2.2.2 La causalité réciproque

Les résultats d’un grand nombre d’études confirment l’hypothèse d’une relation de causalité réciproque entre la conscience phonologique et l’apprentissage de la langue écrite (Alegria & Morais, 1989; Alloway et al. 2005 ; Castle & Coltheart, 2004 ; Claessen, Heath, Fletcher, Hogben & Leitao, 2009 ; Fraser & Conti-Ramsden, 2008 ; Gombert, 2003 ; Hogan, Catts & Little, 2005 ; Stanovich, 1988). Selon cette hypothèse, la conscience phonologique est un facteur prédictif des capacités de lecture et écriture et l’apprentissage de la lecture contribue à une meilleure prise de conscience des phonèmes (Image 2).

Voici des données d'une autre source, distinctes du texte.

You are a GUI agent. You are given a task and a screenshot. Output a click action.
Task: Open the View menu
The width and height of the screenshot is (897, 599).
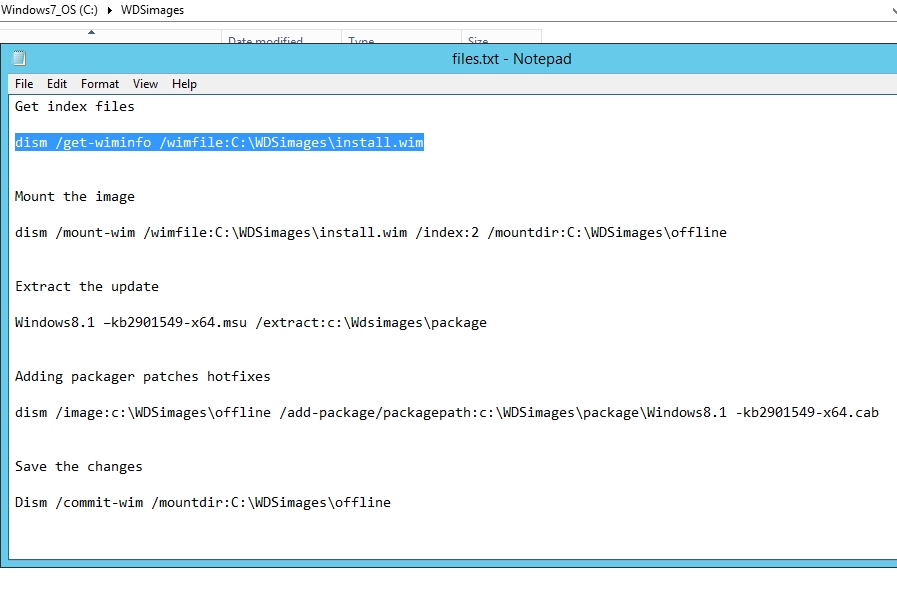pos(146,84)
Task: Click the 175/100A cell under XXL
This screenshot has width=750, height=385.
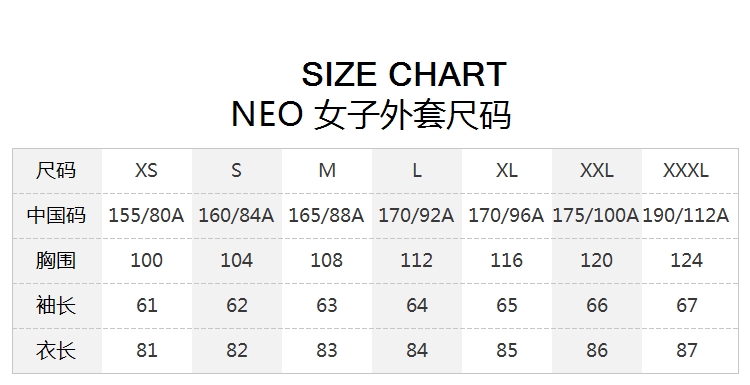Action: [x=596, y=215]
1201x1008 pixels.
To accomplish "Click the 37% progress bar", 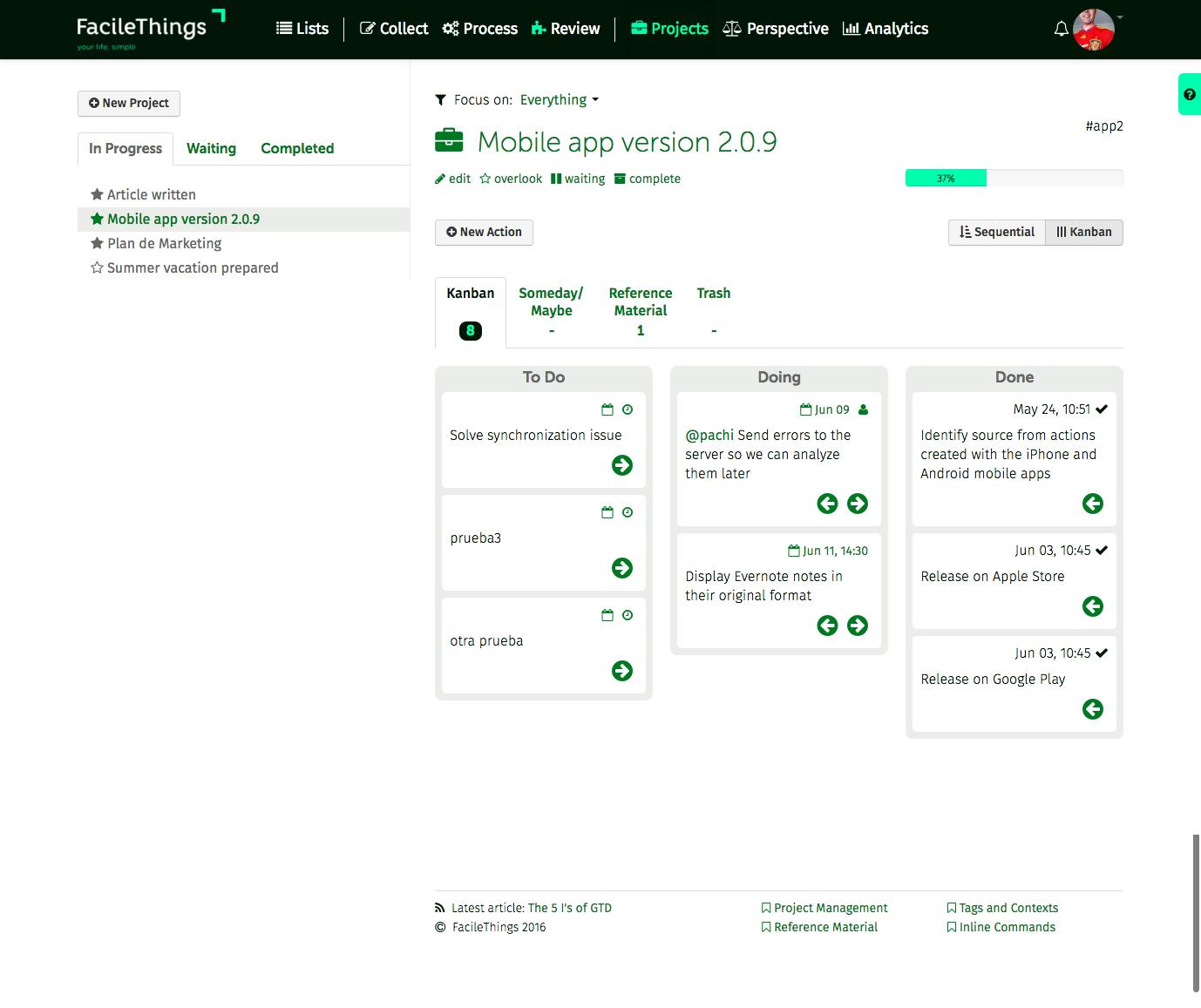I will [946, 178].
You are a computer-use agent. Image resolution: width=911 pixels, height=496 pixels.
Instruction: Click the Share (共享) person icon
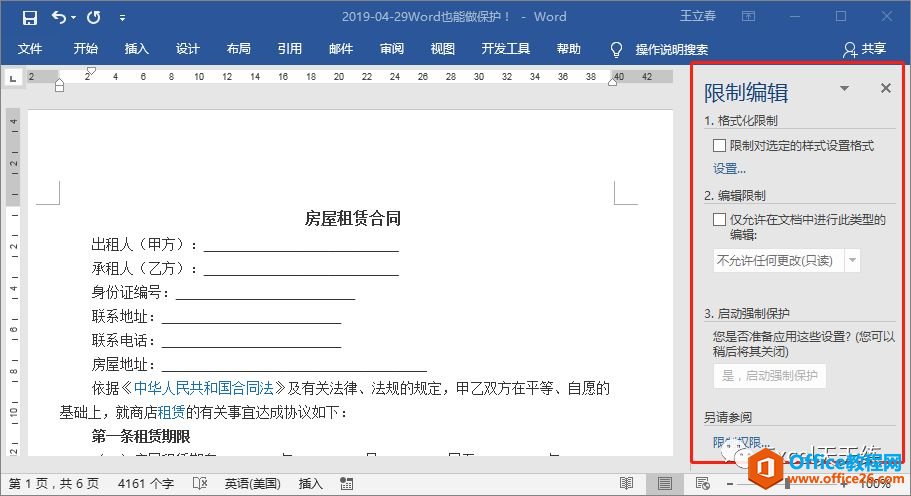(849, 49)
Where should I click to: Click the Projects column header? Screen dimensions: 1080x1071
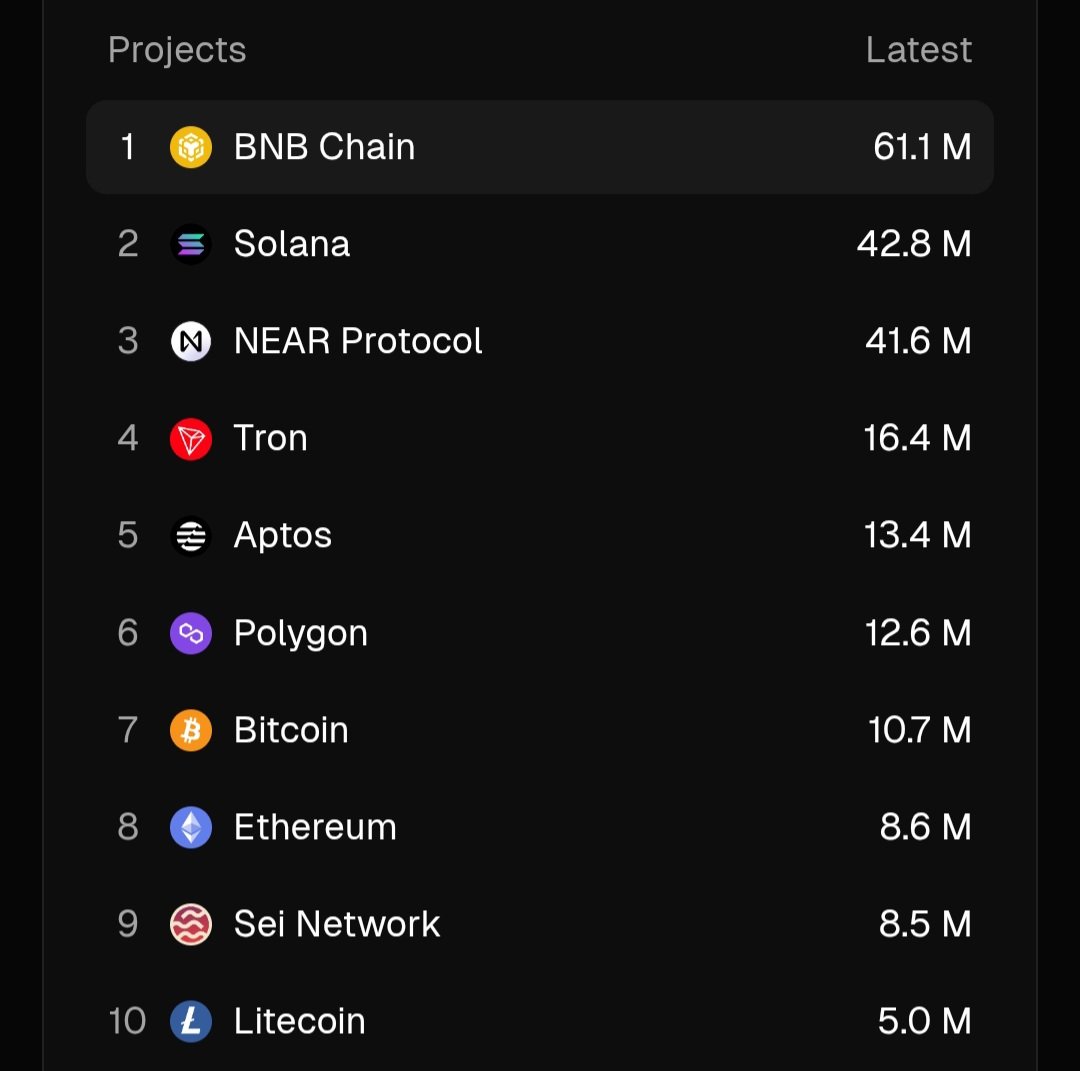(177, 50)
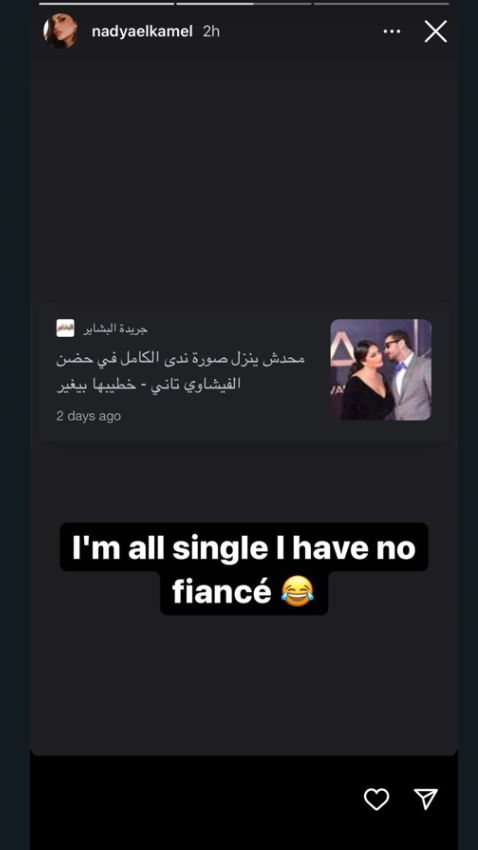Open the story owner's profile avatar
478x850 pixels.
60,31
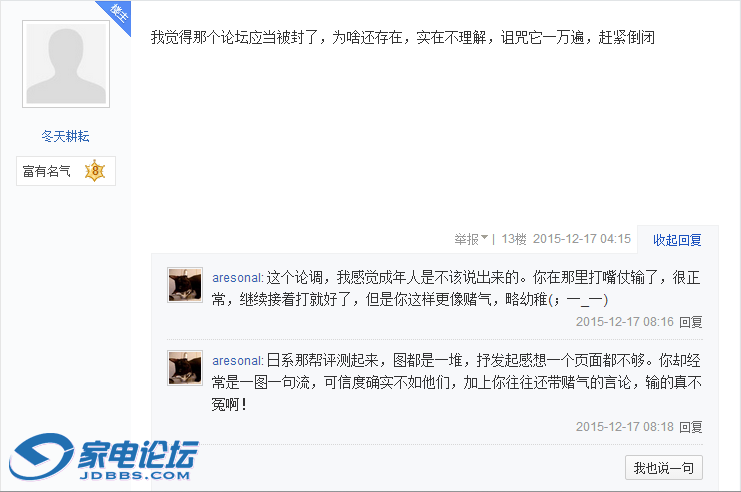Click the 家电论坛 watermark logo icon
This screenshot has width=741, height=492.
coord(42,456)
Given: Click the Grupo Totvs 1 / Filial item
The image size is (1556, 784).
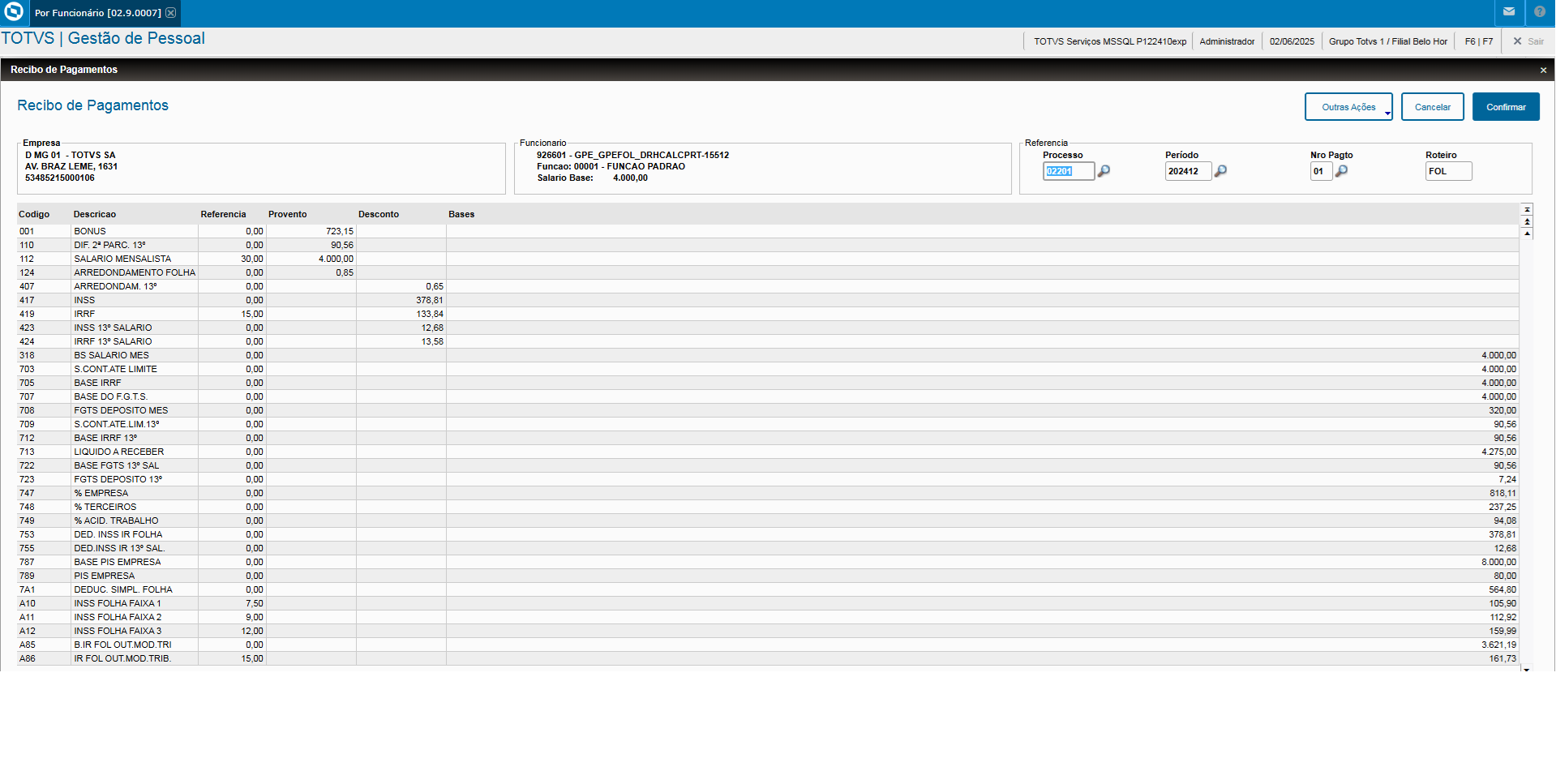Looking at the screenshot, I should [x=1387, y=41].
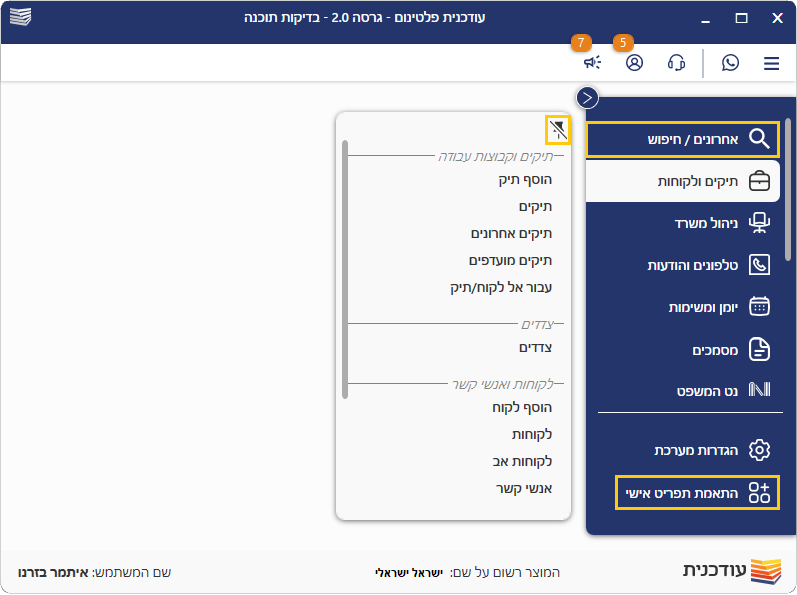Open the headset support icon
This screenshot has width=797, height=595.
pos(676,63)
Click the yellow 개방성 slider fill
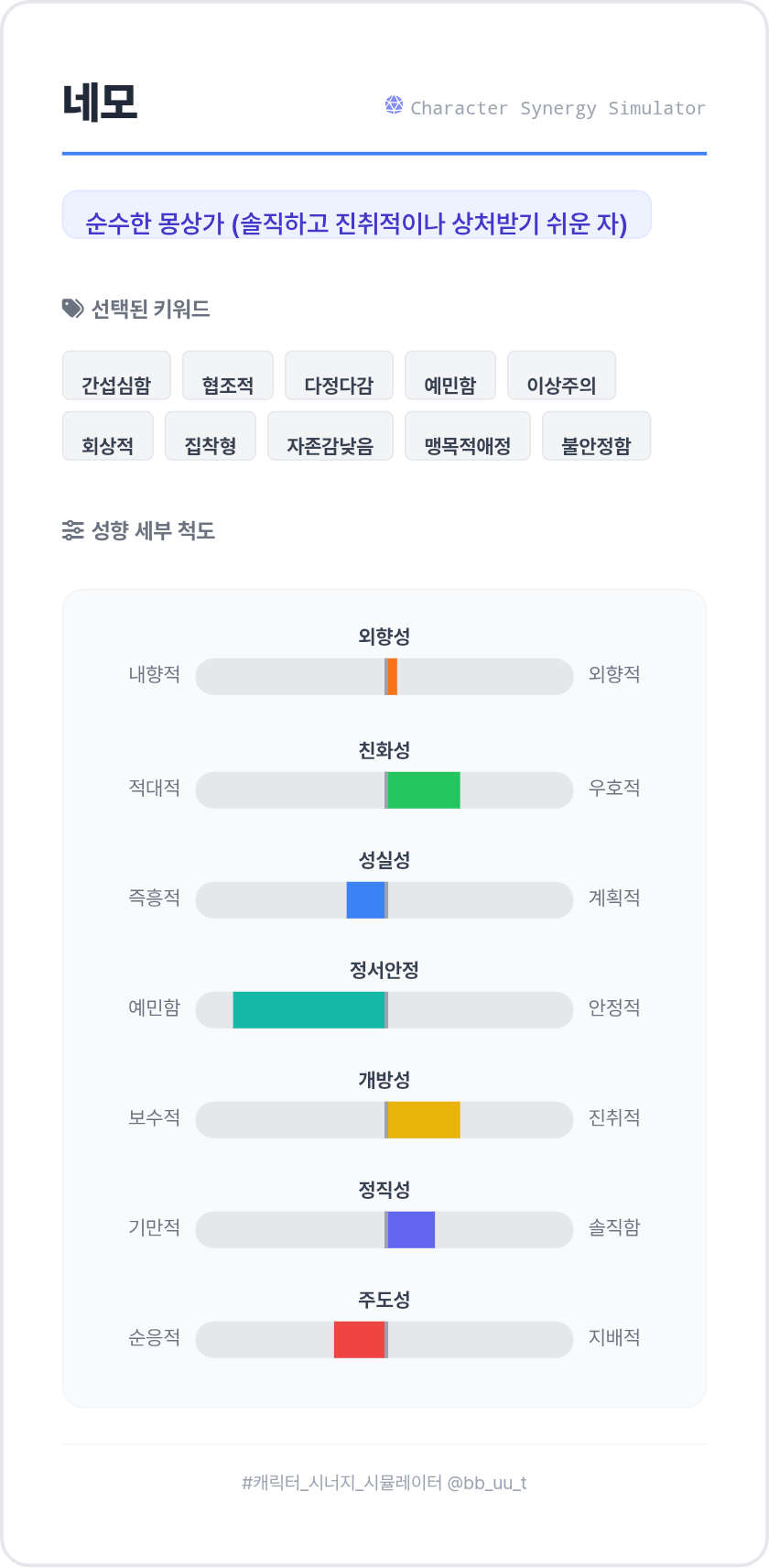Screen dimensions: 769x1568 point(423,1120)
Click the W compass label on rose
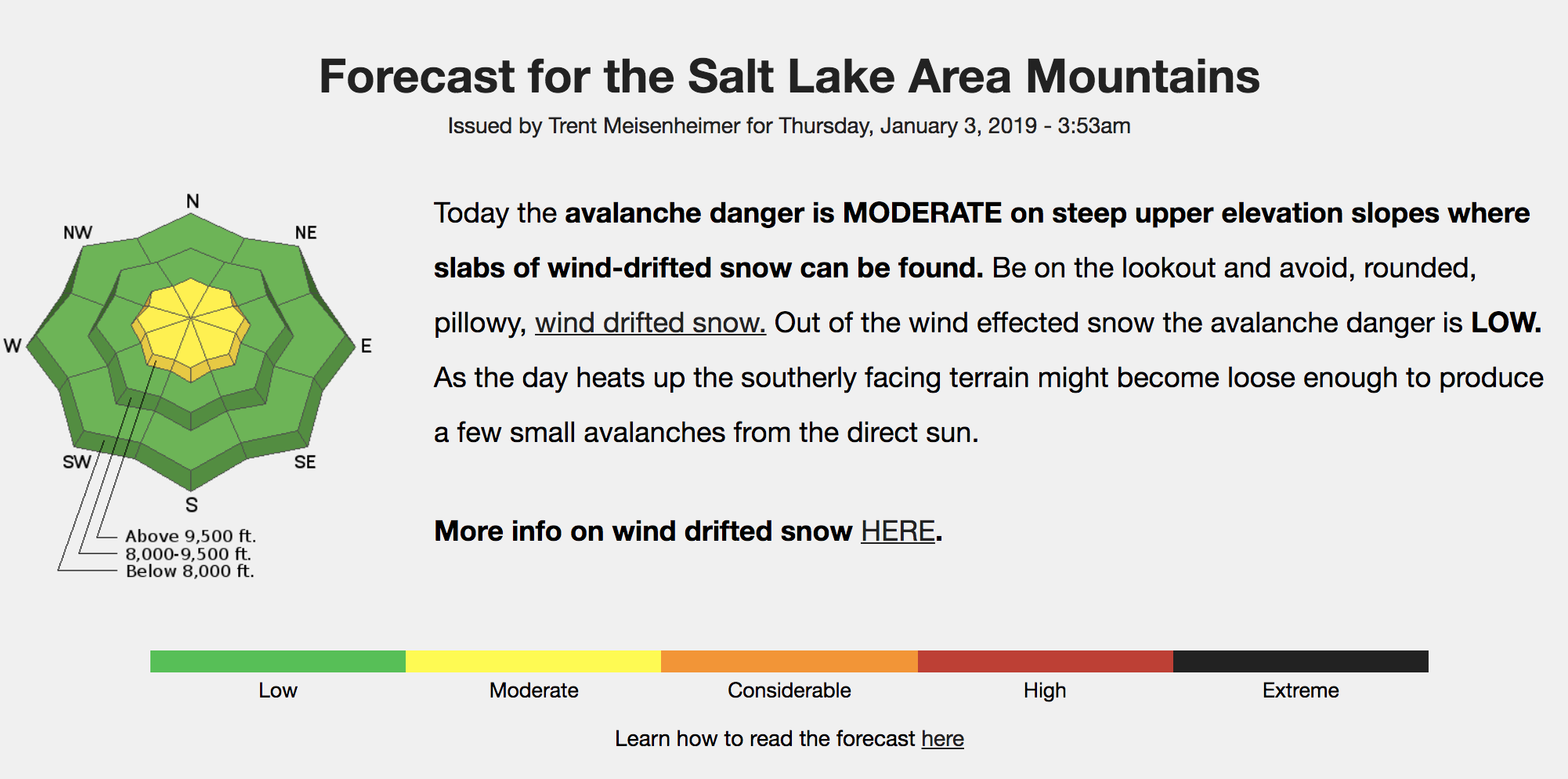Viewport: 1568px width, 779px height. click(13, 346)
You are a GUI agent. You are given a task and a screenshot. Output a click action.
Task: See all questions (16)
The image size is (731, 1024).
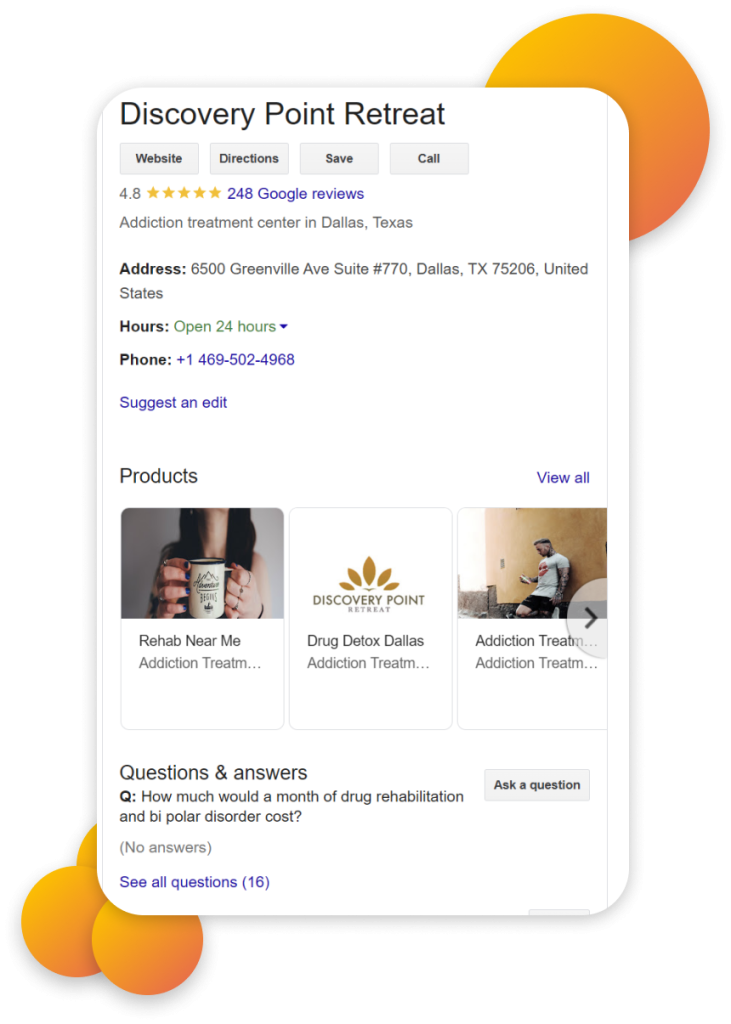tap(195, 882)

Image 2 : La relation de causalité réciproque entre la conscience phonologique et l’apprentissage de la lecture.
Image 2 : La relation de causalité réciproque entre la conscience phonologique et l’apprentissage de la lecture.

Lors de l’acquisition du langage oral, l’enfant construit progressivement les aspects sémantiques (le mot ou la phrase renvoie à une signification) sans prendre conscience que le langage est un code arbitraire, composé des sons qu’on combine pour former les mots et des mots qu’on combine pour former des phrases. Au cours de cette période qui précède l’apprentissage formel du langage écrit, l’enfant construit également de manière inconsciente un répertoire de connaissances sur les unités phonologiques du langage oral (syllabes, unités infra-syllabiques, phonèmes) développant des habiletés épiphonologiques. Cette sensibilité phonologique précoce joue un rôle important dans l’acquisition des connaissances méta-phonologiques (Ecalle & Magnan, 2002a ; Ecalle, Magnan & Bouchafa, 2002). Les représentations phonologiques développées avant l’apprentissage formel de la langue écrite vont être utilisées de manière explicite au cours des premières mises en correspondance avec les unités du langage écrit, les graphèmes (lettres ou groupes de lettres) lors de l’apprentissage de la lecture. En d’autres termes, les capacités épiphonologiques précoces sont essentielles pour l’apprentissage de la langue écrite. Or, c’est la prise de conscience explicite des phonèmes (habiletés méta-phonologiques), qui permettra à l’enfant de manipuler les CGP et d’opérer des analyses phonologiques fines pour lire et pour écrire des nouveaux mots et passer de l’état de l’apprenti-lecteur à celui du lecteur expert. Cette prise de conscience renvoie au concept général de la conscience phonologique (Sprenger-Charolles & Colé, 2006).

Le dernier chapitre expérimental de cette thèse (chapitre 6), étudie les effets bidirectionnels entre la conscience phonologique et l’apprentissage de la langue écrite chez des enfants apprentis lecteurs francophones présentant des TSL. Plus particulièrement, nous avons utilisé une tâche de suppression du phonème initial et une tâche de fusion de phonèmes, nous permettant d’étudier dans une étude longitudinale à court terme l’évolution des compétences métaphonologiques des enfants TSL et des enfants TnSL apprentis lecteurs sous l’effet de l’enseignement formel de la langue écrite. Nous avons également utilisé des tâches pour étudier les compétences des enfants en langue écrite, notamment en lecture (mots isolés et texte) et en orthographe (mots réguliers, irréguliers et pseudomots). Le cadre théorique pour cette étude est défini par l’approche psycholinguistique de Stackhouse et Wells (1997) qui explique en quoi ‘le déficit dans le traitement perceptif (des enfants TSL) affecte à la fois la production de la parole et le développement du langage écrit’.